Starting with the first line of the data that follows, transcribe every line verbatim until the line containing "The width and height of the screenshot is (797, 483)." has been transcribed.

(Source data)

[Start of section]

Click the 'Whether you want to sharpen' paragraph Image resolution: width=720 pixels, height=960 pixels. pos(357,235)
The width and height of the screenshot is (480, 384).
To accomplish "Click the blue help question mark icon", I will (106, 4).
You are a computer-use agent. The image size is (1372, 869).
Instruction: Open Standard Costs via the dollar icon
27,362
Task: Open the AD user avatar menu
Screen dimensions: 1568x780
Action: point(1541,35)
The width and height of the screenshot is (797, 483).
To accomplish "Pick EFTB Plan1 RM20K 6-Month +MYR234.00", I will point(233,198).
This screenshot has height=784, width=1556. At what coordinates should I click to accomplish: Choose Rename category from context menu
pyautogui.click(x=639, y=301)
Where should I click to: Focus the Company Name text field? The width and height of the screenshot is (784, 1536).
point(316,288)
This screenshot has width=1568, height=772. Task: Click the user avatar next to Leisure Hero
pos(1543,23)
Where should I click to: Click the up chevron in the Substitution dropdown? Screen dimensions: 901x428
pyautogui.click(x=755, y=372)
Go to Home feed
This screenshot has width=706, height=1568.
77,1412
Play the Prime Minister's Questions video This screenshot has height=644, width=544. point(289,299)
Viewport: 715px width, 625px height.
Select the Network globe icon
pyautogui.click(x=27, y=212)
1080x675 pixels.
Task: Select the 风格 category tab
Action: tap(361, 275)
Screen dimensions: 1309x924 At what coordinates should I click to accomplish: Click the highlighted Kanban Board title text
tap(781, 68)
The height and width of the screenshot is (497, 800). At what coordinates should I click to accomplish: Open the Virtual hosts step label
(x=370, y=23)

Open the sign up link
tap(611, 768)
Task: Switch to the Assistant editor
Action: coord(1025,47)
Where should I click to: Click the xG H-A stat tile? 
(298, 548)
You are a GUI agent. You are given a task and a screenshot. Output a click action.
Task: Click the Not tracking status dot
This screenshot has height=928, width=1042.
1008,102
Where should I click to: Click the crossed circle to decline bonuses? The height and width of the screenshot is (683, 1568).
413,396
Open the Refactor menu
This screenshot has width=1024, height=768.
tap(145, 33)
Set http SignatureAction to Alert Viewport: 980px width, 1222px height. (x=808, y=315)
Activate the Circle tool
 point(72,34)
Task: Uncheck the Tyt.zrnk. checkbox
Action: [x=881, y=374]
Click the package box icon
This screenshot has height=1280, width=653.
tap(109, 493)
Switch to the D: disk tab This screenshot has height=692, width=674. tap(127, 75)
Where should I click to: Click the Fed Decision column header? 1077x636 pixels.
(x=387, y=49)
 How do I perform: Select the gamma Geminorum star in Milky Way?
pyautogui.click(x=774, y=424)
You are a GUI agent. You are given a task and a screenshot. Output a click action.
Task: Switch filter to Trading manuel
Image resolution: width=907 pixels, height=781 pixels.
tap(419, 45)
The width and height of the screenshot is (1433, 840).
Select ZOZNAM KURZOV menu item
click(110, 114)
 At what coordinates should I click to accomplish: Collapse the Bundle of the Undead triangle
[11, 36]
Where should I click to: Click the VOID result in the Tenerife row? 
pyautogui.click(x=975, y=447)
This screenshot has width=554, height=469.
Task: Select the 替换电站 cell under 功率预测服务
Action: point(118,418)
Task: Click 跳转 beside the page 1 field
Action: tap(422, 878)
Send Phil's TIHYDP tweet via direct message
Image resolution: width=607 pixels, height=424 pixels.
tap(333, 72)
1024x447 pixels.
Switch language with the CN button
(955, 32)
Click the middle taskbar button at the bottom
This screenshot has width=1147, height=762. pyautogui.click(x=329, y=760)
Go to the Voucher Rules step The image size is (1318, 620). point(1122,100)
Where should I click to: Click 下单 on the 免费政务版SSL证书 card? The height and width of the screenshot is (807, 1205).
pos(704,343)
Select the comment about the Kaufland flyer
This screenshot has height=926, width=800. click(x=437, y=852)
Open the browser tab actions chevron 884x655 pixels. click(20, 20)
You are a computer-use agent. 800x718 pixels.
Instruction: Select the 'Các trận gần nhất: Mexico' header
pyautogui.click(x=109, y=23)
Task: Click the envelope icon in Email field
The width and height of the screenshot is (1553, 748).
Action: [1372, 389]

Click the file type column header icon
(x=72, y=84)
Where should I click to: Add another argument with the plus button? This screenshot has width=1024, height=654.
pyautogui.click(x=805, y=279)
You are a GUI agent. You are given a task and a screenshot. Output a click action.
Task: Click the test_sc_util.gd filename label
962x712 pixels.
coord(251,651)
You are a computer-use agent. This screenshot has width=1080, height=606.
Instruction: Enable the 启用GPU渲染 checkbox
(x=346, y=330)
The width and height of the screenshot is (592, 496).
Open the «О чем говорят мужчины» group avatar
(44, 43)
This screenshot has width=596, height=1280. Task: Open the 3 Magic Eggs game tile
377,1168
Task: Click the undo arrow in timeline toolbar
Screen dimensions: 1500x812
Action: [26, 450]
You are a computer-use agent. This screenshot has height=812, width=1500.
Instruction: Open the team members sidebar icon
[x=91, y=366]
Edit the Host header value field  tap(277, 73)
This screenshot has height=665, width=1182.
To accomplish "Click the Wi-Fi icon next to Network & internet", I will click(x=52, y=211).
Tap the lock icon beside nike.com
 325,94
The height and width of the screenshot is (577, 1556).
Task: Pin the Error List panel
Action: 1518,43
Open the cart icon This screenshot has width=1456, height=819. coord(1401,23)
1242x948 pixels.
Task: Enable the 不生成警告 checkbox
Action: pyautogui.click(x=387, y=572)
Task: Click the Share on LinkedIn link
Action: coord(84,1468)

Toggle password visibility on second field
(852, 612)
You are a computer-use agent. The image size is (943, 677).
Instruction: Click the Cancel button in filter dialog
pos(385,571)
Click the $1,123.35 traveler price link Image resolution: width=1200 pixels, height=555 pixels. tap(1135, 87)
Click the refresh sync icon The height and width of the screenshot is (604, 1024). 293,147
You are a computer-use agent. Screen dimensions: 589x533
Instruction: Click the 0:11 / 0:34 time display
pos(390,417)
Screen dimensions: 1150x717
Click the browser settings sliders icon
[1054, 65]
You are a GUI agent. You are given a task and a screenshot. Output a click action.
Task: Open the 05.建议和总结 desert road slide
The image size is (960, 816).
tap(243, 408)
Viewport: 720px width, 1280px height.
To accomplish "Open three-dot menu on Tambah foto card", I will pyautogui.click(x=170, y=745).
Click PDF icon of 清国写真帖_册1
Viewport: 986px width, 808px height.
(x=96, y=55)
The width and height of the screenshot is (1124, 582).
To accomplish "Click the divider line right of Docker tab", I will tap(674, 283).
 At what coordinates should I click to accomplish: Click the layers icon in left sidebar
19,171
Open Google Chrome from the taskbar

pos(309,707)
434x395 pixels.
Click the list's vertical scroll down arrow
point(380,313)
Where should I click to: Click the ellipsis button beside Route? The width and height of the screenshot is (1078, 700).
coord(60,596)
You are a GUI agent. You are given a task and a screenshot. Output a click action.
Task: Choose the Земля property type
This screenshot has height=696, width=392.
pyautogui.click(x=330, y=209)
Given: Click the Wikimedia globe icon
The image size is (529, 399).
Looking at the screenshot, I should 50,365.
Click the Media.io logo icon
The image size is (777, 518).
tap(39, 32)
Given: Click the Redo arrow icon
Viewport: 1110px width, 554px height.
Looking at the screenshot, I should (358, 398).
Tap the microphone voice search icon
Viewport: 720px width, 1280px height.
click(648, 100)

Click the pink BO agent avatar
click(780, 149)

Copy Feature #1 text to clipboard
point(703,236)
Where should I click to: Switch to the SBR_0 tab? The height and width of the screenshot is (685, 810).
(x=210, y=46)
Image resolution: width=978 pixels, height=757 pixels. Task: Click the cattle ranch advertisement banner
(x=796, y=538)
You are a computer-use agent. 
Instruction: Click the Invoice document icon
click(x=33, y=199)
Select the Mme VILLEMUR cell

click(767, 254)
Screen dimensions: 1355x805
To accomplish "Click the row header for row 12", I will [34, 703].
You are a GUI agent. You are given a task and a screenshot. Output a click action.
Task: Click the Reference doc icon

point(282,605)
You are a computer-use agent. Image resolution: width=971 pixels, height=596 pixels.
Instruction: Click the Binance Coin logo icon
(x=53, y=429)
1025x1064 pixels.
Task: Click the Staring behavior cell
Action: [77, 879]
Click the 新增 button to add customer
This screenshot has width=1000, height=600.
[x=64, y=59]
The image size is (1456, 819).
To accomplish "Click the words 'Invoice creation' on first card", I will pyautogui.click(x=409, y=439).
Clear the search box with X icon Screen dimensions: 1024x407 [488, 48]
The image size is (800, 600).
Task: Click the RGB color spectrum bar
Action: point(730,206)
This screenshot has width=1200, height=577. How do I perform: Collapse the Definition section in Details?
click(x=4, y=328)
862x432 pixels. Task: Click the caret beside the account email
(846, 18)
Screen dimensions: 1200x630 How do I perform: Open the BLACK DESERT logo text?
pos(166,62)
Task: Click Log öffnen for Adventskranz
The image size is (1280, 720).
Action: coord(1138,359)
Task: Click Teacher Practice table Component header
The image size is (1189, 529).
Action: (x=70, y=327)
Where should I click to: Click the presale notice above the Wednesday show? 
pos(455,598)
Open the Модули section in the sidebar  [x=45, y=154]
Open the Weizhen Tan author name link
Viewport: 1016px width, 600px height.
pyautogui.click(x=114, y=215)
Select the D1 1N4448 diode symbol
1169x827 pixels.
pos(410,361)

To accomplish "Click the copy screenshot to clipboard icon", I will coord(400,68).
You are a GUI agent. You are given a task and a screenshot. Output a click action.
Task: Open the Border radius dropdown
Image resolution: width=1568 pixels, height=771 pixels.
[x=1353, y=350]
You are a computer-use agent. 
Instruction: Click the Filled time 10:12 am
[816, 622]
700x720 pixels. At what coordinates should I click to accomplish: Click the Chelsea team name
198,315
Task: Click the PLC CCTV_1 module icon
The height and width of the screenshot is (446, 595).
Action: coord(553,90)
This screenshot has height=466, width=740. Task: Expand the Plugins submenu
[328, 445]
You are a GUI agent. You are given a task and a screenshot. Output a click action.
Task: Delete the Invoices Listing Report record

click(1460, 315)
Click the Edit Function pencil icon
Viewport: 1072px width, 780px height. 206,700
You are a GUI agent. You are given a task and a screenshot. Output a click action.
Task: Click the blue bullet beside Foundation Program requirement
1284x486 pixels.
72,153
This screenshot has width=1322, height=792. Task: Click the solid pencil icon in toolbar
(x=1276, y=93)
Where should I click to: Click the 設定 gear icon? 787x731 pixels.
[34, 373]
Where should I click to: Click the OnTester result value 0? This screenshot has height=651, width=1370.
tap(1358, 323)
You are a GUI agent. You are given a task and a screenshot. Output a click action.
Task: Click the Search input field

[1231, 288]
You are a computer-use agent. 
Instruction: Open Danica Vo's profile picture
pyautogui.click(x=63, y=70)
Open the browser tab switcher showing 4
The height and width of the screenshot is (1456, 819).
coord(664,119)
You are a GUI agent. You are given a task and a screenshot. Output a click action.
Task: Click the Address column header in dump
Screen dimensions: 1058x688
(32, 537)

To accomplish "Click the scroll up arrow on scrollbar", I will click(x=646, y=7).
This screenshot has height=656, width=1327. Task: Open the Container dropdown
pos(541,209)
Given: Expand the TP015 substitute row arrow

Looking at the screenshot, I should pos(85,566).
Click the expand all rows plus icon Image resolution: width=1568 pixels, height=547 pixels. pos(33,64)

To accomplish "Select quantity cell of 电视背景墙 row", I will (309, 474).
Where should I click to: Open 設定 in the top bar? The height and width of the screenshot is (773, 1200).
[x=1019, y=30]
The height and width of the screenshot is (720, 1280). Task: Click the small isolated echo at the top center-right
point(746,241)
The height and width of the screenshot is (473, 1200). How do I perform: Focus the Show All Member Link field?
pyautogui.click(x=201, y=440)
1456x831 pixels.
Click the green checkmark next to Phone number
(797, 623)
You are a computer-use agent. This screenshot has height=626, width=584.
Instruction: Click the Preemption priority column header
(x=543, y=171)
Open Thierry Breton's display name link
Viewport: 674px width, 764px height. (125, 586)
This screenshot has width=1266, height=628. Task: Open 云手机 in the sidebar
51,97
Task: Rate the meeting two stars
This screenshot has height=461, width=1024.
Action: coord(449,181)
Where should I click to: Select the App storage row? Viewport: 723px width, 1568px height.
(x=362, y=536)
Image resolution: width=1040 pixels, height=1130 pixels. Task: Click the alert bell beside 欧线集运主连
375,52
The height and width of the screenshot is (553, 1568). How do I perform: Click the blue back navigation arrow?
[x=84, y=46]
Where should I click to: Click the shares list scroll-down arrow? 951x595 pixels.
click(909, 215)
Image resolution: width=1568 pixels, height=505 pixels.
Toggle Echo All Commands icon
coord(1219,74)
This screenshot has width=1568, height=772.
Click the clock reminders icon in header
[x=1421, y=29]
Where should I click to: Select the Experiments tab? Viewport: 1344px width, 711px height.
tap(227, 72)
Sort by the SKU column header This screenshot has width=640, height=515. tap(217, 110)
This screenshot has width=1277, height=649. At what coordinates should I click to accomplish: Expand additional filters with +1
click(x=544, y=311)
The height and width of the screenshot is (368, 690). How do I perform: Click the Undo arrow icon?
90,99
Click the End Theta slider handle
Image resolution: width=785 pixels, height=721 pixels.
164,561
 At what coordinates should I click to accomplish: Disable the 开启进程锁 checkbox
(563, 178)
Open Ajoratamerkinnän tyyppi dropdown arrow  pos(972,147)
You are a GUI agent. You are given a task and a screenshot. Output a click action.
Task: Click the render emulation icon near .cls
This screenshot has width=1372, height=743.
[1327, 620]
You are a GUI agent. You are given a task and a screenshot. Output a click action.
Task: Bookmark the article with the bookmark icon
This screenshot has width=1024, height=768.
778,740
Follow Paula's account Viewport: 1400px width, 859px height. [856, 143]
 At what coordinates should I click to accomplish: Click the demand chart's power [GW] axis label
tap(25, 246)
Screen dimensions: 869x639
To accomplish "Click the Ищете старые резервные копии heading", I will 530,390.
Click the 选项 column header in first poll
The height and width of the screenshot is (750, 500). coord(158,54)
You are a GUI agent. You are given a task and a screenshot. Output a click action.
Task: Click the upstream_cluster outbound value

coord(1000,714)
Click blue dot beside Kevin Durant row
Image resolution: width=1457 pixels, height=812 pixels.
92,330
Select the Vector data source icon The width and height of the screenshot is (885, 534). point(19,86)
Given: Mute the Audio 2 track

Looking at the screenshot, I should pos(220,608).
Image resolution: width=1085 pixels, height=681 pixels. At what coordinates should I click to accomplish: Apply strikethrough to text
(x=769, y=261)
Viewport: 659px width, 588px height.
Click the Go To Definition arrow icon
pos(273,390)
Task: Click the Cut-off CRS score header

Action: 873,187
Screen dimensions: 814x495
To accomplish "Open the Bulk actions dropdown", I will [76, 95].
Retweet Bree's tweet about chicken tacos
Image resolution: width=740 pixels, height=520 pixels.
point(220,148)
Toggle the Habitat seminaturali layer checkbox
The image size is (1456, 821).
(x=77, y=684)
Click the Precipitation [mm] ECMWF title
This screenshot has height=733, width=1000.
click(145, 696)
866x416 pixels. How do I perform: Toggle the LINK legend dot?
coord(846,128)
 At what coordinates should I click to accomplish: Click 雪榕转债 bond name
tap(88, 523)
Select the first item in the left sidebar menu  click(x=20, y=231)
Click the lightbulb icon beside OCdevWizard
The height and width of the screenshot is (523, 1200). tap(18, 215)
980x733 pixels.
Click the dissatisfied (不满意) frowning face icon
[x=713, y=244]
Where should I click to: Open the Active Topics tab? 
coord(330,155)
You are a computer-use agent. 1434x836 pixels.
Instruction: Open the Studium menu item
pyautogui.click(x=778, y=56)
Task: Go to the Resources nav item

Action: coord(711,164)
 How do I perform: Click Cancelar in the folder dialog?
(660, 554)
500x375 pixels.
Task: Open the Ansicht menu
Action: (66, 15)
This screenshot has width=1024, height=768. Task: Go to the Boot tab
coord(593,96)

[End of section]

▶ _OUTPUT_
Click the 'Whether you want to sharpen' paragraph Image resolution: width=720 pixels, height=960 pixels. pos(357,235)
The width and height of the screenshot is (480, 384).
To accomplish "Click the blue help question mark icon", I will (106, 4).
You are a computer-use agent. The image size is (1372, 869).
Instruction: Open Standard Costs via the dollar icon
27,362
Task: Open the AD user avatar menu
Screen dimensions: 1568x780
Action: point(1541,35)
The width and height of the screenshot is (797, 483).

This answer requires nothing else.